Sconvolta la classifica alla Tirreno-Adriatico dopo la quarta tappa, quella forse più dura con l’arrivo in vetta a Sassotetto, 219 chilometri dopo la partenza di Foligno. In uno sprint ristretto la spunta uno dei favoriti: lo spagnolo Mikel Landa. Primo successo con la maglia della Movistar per l’iberico che domina grazie ad uno scatto arrivato dalle retrovie. Va a riprendersi la maglia azzurra di leader Damiano Caruso, sfruttando un clamoroso problema meccanico capitato a Geraint Thomas. Segnali positivi da Fabio Aru.

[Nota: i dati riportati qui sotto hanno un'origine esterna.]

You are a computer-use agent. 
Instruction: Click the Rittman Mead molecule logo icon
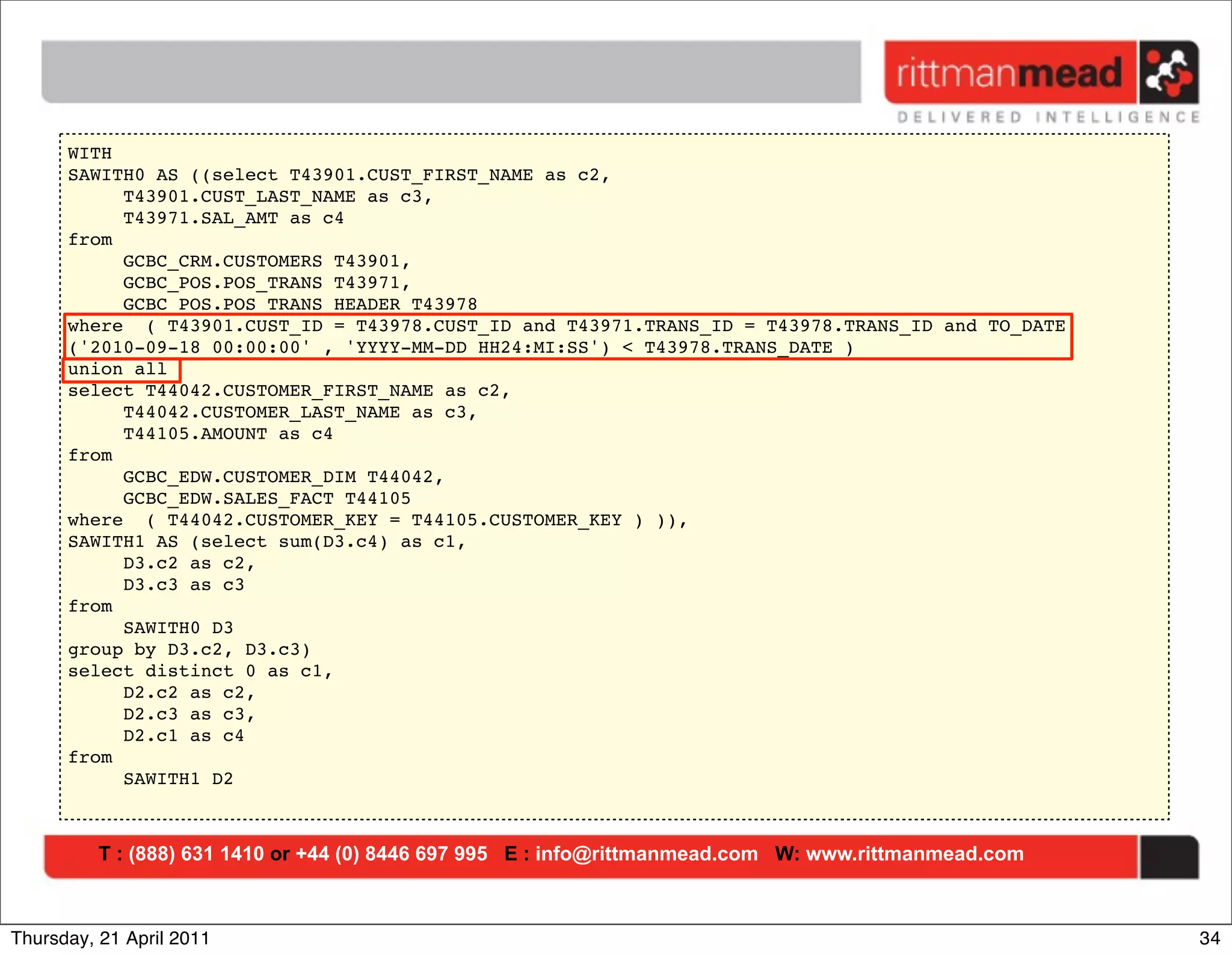1168,73
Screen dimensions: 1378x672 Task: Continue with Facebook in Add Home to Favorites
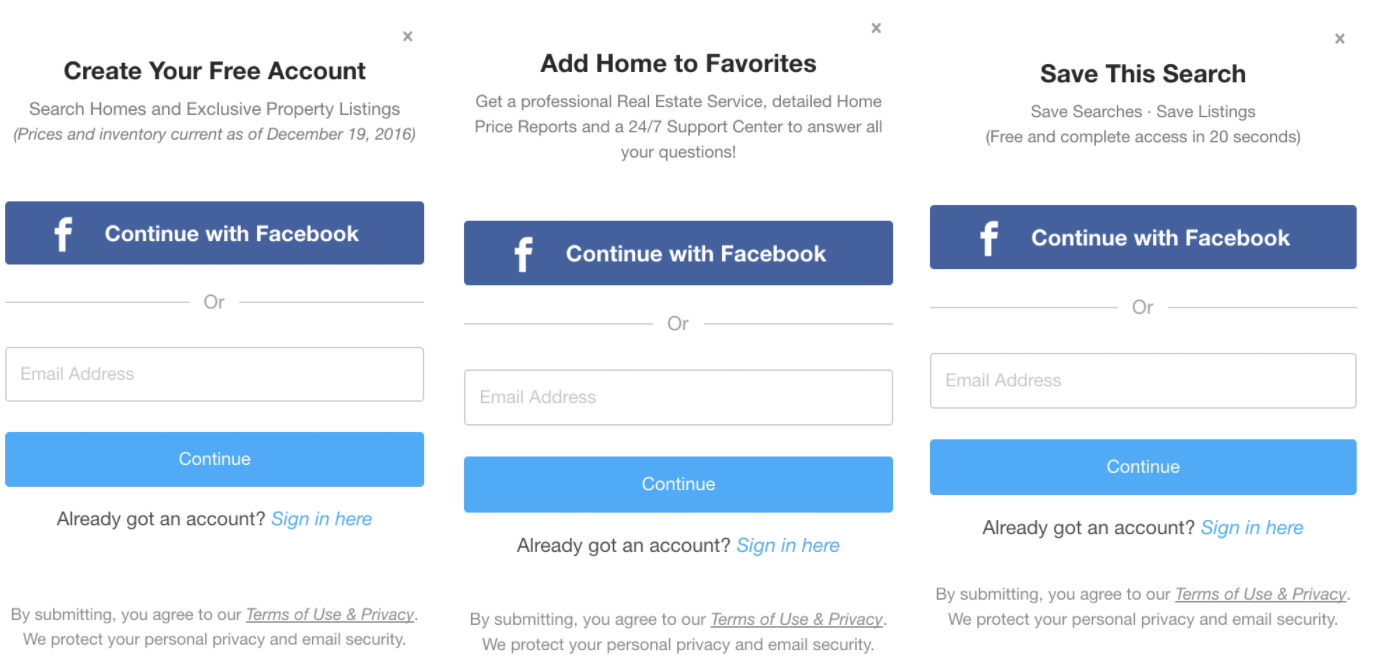[x=678, y=254]
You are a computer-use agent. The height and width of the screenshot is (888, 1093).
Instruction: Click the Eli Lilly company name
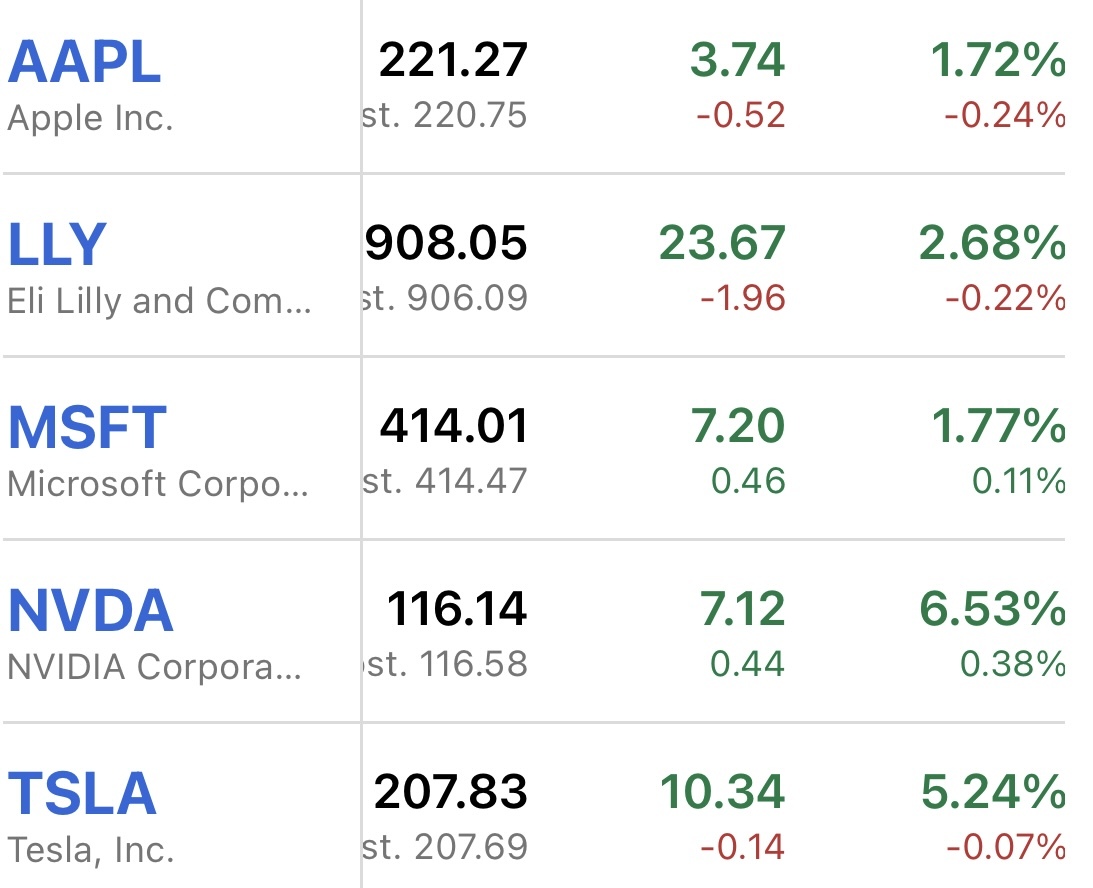159,300
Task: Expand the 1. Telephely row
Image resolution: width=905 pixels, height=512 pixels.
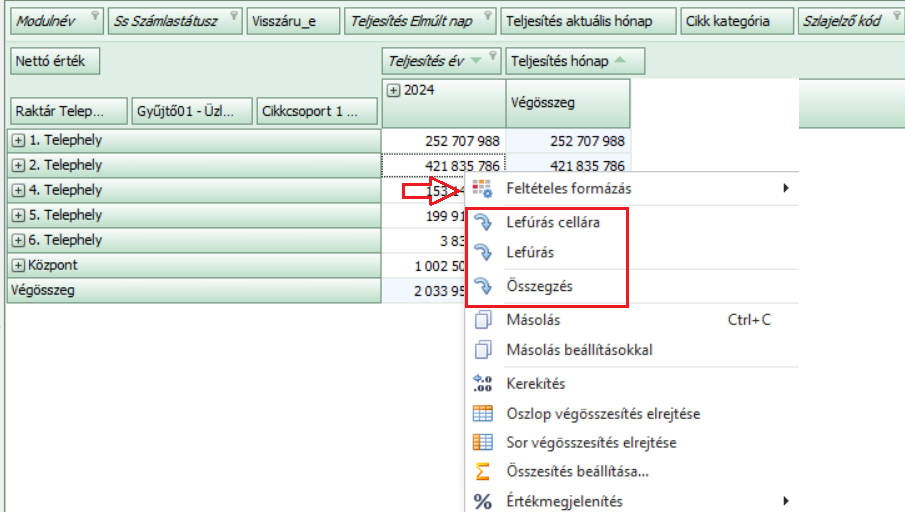Action: [x=19, y=141]
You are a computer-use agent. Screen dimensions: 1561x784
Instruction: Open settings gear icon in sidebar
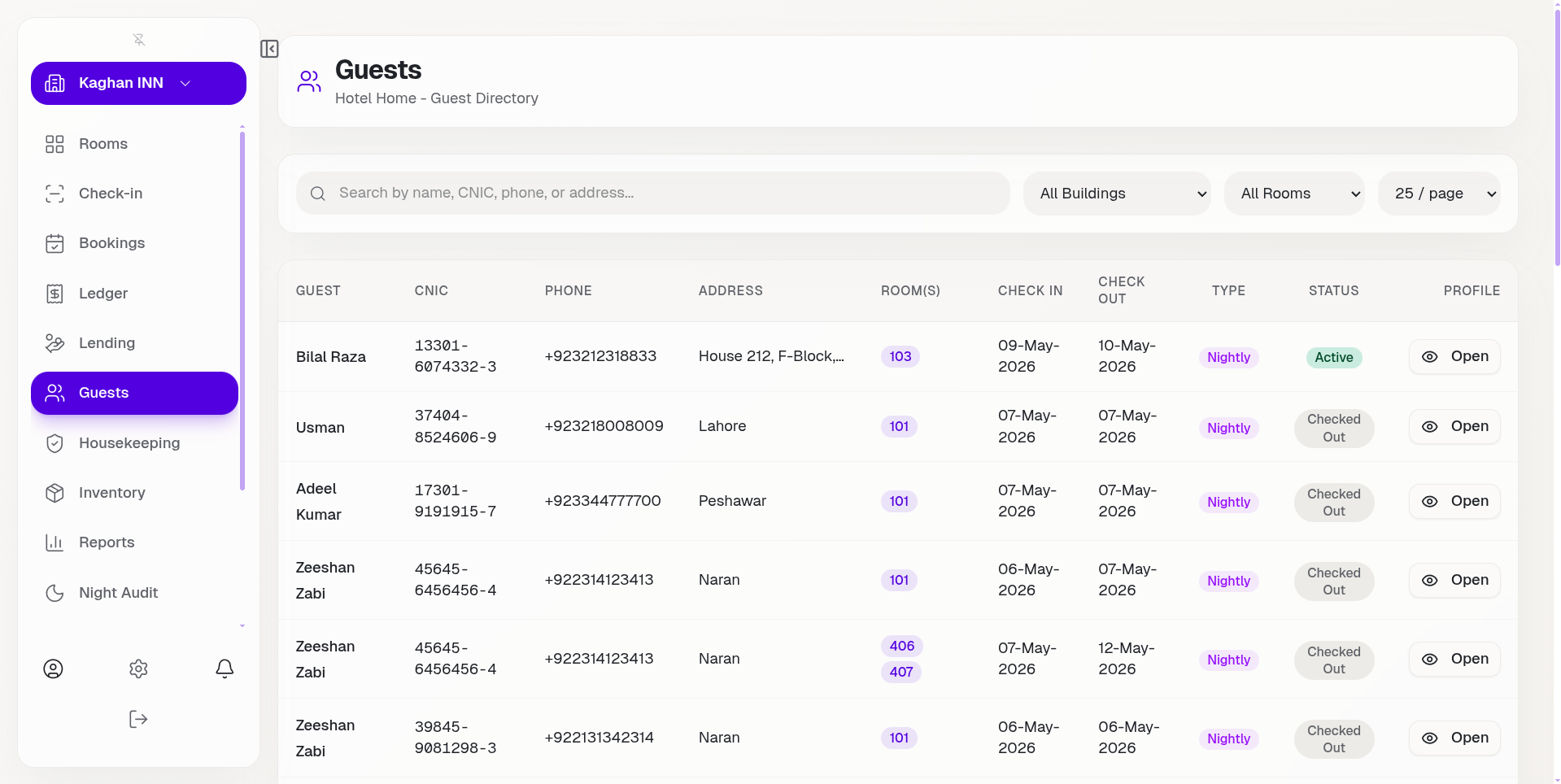[138, 669]
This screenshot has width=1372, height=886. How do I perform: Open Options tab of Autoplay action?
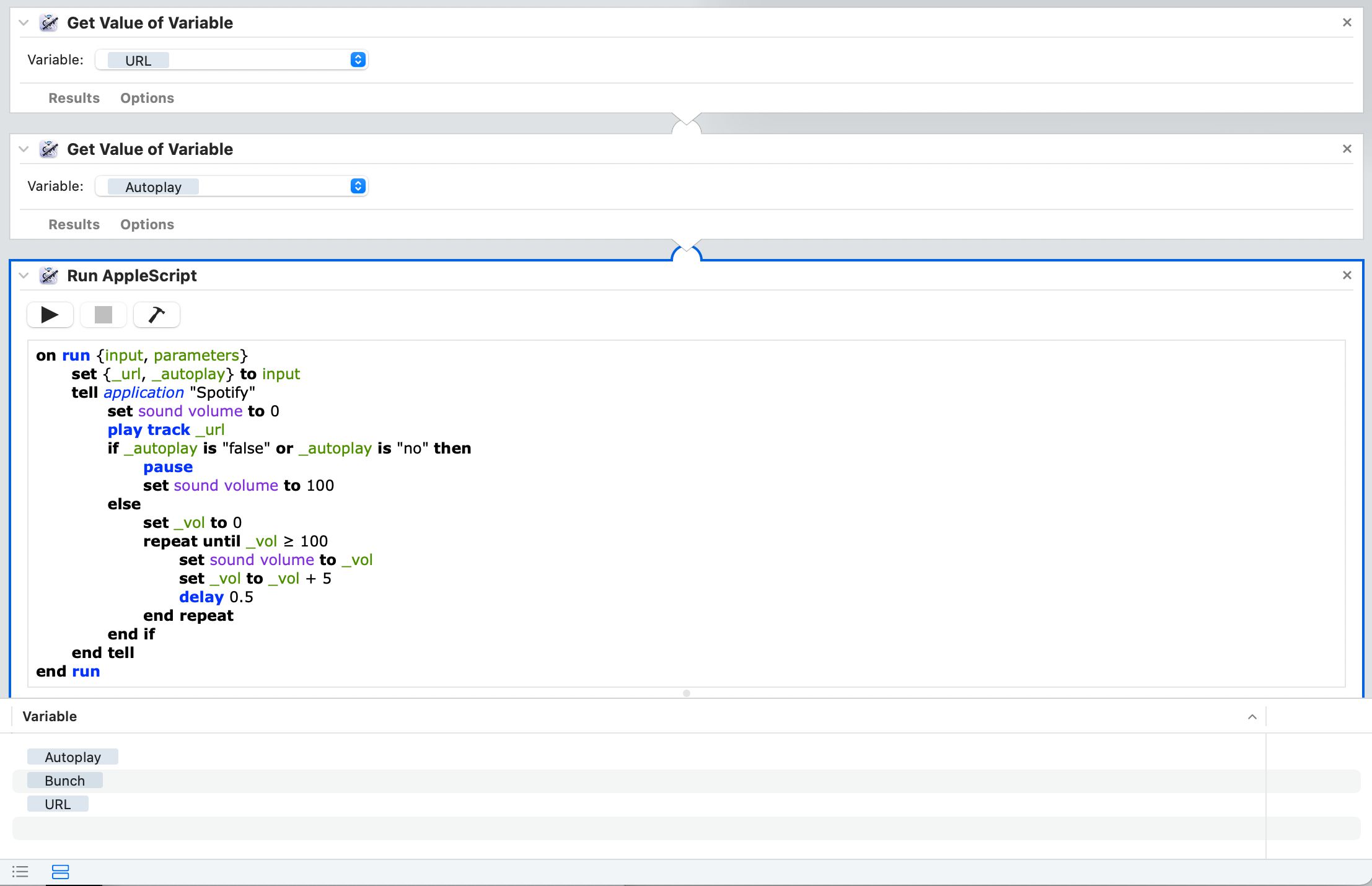pos(147,224)
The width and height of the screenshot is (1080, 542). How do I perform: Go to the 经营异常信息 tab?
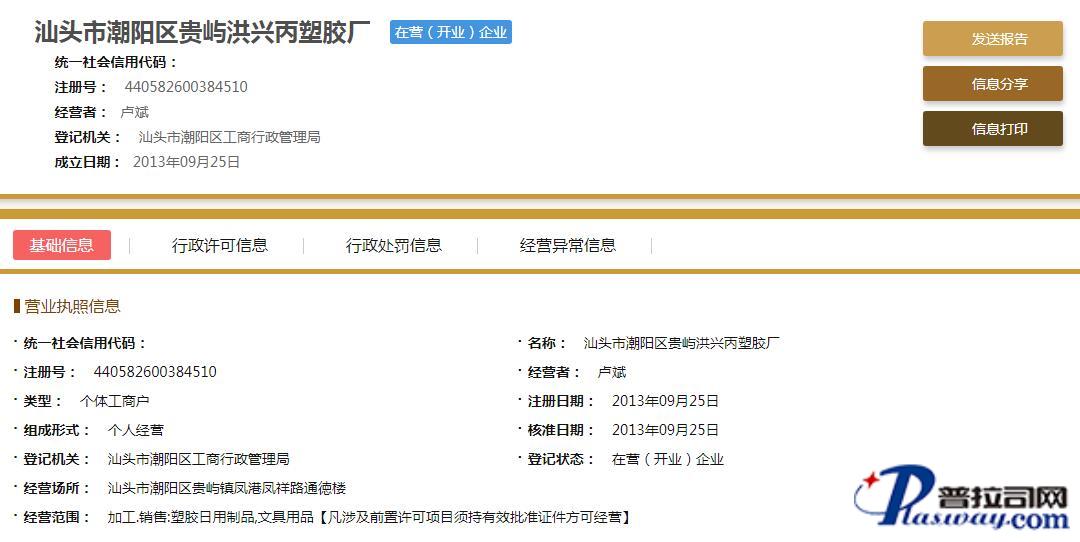(567, 245)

Classico andamento nelle prime fasi di gara: Jacopo Mosca (Wilier-Selle Italia), Nicola Bagioli (Nippo-Fantini), Mads Pedersen (Trek-Segafredo), Antoine Duchesne (Groupama-FDJ), Krists Neilands (Israel Cycling Academy) e Aleksandr Vlasov (Gazprom-Rusvelo) hanno guadagnato spazio sul gruppo. Il vantaggio sul plotone guidato dal Team Sky del leader della classifica Geraint Thomas è stato sempre sull’ordine dei 5′. Nel frattempo alcune brutte cadute nelle retrovie, che hanno coinvolto e costretto al ritiro anche il vincitore del Giro d’Italia 2017 Tom Dumoulin.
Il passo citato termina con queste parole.